## Problem statement
Lines with the word "Jump" in them are the ones to copy from the records.

##### Data to process #####

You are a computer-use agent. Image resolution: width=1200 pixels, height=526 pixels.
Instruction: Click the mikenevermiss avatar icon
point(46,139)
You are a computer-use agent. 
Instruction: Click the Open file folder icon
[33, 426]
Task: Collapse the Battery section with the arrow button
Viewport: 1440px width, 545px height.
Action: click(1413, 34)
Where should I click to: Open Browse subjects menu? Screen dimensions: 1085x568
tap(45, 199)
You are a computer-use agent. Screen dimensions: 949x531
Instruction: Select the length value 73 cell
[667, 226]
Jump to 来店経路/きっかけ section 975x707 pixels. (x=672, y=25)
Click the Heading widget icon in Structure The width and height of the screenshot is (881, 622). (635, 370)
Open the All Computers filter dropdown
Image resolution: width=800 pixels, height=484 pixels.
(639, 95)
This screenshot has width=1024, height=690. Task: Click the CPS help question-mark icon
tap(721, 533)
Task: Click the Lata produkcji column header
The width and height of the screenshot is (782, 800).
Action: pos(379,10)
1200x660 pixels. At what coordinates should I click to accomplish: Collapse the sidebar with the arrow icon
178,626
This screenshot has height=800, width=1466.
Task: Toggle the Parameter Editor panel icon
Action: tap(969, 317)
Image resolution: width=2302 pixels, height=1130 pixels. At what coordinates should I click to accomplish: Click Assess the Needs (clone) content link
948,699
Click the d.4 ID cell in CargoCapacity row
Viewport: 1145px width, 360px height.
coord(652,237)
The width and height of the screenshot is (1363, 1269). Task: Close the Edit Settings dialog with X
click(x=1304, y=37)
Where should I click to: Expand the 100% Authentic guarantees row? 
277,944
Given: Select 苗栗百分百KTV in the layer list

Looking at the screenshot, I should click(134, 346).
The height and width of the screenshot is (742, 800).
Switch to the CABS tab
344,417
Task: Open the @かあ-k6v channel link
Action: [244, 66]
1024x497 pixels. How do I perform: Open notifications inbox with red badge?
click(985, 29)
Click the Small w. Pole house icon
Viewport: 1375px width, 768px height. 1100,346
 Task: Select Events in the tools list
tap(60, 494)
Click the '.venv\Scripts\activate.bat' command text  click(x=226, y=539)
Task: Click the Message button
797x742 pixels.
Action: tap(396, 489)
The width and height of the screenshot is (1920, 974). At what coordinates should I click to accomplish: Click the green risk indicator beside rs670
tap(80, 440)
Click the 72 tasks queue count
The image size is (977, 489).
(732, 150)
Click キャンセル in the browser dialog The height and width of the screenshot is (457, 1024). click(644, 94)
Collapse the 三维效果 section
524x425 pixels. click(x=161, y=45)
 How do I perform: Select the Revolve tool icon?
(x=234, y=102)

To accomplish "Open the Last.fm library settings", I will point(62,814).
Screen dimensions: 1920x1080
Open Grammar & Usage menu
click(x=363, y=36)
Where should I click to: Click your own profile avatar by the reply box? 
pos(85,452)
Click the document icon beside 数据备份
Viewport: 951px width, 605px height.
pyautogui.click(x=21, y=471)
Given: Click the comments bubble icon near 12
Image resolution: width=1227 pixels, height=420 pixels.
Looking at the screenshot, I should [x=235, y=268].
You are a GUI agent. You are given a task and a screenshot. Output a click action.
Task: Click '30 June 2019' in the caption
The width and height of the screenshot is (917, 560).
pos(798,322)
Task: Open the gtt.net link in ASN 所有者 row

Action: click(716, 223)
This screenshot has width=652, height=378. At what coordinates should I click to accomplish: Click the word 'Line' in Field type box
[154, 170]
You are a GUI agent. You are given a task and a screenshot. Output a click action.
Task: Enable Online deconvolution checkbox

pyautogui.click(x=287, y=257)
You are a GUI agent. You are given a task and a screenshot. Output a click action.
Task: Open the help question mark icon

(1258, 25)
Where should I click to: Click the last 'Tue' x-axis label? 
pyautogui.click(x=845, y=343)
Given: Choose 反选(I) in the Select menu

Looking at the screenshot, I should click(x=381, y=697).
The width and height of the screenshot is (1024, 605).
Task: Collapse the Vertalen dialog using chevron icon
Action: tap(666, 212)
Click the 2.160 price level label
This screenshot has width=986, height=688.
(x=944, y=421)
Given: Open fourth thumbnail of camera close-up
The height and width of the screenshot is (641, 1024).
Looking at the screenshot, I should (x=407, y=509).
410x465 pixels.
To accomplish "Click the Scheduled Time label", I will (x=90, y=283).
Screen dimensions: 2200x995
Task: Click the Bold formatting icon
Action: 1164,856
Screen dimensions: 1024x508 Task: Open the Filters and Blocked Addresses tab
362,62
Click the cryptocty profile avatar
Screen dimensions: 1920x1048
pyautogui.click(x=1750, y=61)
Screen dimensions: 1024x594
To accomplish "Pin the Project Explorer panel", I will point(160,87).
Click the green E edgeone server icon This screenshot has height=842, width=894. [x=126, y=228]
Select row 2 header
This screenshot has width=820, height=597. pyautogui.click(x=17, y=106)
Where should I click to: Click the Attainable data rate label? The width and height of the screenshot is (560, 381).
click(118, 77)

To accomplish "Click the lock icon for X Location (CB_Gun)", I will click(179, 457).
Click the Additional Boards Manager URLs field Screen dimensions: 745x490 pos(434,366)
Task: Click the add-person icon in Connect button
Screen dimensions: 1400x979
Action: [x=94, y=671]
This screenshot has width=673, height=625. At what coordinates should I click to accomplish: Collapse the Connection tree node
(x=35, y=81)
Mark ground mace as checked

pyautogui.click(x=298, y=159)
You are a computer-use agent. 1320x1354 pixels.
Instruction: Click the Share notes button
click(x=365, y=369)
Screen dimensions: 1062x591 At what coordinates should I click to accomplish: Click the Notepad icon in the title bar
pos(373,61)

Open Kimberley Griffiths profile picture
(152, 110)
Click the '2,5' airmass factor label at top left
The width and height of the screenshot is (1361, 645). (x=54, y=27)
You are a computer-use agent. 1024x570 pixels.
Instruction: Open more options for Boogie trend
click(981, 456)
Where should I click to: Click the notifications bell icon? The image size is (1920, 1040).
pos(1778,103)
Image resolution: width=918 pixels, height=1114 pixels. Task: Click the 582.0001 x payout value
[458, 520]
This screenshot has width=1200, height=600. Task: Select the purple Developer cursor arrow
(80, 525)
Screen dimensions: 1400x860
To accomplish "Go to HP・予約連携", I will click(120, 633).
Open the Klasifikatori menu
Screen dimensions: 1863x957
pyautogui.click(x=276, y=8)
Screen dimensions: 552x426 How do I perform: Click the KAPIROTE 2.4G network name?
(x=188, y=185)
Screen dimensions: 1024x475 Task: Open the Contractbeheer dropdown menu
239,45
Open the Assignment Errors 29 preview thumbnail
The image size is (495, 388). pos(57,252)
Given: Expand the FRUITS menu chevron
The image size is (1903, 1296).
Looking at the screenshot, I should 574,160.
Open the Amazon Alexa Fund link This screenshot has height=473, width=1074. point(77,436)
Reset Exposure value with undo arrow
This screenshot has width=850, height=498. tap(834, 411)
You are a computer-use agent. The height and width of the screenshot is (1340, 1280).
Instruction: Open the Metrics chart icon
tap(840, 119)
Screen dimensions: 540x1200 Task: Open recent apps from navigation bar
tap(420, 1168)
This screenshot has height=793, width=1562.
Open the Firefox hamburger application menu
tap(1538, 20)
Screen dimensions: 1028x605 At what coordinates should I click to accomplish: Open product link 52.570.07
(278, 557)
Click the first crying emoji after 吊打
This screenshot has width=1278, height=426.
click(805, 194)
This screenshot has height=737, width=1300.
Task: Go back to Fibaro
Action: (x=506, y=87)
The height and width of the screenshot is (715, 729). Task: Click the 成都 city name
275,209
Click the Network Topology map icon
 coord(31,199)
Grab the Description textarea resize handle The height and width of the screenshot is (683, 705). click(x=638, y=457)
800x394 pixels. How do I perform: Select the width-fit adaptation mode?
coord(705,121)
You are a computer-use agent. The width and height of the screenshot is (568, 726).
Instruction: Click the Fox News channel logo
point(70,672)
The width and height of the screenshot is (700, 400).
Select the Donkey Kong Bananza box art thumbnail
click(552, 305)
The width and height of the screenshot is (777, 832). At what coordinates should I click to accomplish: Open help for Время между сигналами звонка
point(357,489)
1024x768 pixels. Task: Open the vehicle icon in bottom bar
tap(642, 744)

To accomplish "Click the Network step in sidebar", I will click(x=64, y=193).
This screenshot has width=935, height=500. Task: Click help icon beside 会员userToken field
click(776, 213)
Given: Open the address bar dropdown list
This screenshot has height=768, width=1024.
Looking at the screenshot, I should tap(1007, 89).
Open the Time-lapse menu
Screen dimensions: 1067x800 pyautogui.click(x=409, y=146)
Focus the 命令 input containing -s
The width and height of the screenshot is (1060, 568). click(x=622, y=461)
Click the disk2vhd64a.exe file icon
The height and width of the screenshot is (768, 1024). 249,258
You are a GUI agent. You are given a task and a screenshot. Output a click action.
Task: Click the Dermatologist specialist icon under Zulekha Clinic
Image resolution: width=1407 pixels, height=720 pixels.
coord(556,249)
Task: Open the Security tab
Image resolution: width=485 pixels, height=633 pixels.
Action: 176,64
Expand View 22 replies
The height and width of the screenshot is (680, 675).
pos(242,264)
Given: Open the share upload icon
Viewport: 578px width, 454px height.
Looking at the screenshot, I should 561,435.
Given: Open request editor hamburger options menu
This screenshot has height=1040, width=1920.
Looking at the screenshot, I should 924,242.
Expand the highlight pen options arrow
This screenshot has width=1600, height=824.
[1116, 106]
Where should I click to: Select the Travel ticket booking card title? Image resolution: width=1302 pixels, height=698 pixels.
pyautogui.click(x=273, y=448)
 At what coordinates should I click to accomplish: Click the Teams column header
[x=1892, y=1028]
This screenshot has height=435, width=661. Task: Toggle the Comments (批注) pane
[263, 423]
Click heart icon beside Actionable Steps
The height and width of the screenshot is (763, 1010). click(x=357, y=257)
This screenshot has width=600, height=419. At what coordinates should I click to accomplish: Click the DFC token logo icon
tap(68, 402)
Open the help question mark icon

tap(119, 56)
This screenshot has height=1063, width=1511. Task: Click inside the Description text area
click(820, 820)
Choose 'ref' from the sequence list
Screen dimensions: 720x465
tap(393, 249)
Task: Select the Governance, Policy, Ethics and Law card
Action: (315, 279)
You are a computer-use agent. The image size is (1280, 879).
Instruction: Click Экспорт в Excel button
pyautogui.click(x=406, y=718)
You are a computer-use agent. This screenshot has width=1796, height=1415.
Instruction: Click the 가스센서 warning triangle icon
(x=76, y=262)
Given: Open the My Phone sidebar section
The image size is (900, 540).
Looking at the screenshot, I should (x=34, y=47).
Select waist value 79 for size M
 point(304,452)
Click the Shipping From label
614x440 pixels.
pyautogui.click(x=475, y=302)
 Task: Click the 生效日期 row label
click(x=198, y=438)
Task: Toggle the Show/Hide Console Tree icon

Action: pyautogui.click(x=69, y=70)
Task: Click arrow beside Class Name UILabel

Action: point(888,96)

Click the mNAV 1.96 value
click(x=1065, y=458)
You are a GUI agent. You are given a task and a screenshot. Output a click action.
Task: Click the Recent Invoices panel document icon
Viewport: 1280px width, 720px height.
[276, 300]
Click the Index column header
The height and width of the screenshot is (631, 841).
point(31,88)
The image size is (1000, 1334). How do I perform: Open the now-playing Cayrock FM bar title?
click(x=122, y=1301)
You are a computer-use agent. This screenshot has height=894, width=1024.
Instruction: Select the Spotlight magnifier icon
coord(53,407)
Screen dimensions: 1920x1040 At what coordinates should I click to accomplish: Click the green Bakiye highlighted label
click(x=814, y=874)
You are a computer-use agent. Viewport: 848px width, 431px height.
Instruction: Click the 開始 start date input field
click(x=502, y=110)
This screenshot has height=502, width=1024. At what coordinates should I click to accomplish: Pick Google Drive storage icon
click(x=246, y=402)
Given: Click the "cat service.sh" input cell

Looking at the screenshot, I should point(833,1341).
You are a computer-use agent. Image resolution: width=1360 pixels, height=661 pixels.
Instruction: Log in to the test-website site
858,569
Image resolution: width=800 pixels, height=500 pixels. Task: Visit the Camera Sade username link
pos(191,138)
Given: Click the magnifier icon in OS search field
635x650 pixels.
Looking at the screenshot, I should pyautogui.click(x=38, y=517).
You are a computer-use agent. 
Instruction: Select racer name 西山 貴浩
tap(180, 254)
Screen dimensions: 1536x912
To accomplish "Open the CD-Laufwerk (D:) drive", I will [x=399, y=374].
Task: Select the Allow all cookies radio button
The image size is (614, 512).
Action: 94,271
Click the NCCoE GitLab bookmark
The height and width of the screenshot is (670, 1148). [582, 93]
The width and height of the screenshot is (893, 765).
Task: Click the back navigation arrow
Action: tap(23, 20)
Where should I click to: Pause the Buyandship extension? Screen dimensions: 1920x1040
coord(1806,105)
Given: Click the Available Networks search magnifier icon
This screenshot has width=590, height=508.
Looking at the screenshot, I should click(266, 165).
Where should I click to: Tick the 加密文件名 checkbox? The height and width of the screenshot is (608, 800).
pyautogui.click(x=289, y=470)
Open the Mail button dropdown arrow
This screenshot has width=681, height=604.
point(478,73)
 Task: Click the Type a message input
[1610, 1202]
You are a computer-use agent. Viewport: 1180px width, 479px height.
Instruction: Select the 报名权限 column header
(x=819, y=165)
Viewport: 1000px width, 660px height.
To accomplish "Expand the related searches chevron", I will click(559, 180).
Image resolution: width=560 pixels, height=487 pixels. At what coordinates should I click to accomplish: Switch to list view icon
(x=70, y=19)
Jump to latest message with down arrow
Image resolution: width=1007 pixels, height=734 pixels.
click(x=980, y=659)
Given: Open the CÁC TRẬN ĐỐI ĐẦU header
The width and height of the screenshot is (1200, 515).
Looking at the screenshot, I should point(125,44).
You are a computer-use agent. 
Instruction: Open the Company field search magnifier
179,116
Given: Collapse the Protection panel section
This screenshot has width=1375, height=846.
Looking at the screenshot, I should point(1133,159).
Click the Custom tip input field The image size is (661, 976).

#####

## Exercise response
Jump to 来店経路/きっかけ section 975x707 pixels. (x=672, y=25)
Jump to latest message with down arrow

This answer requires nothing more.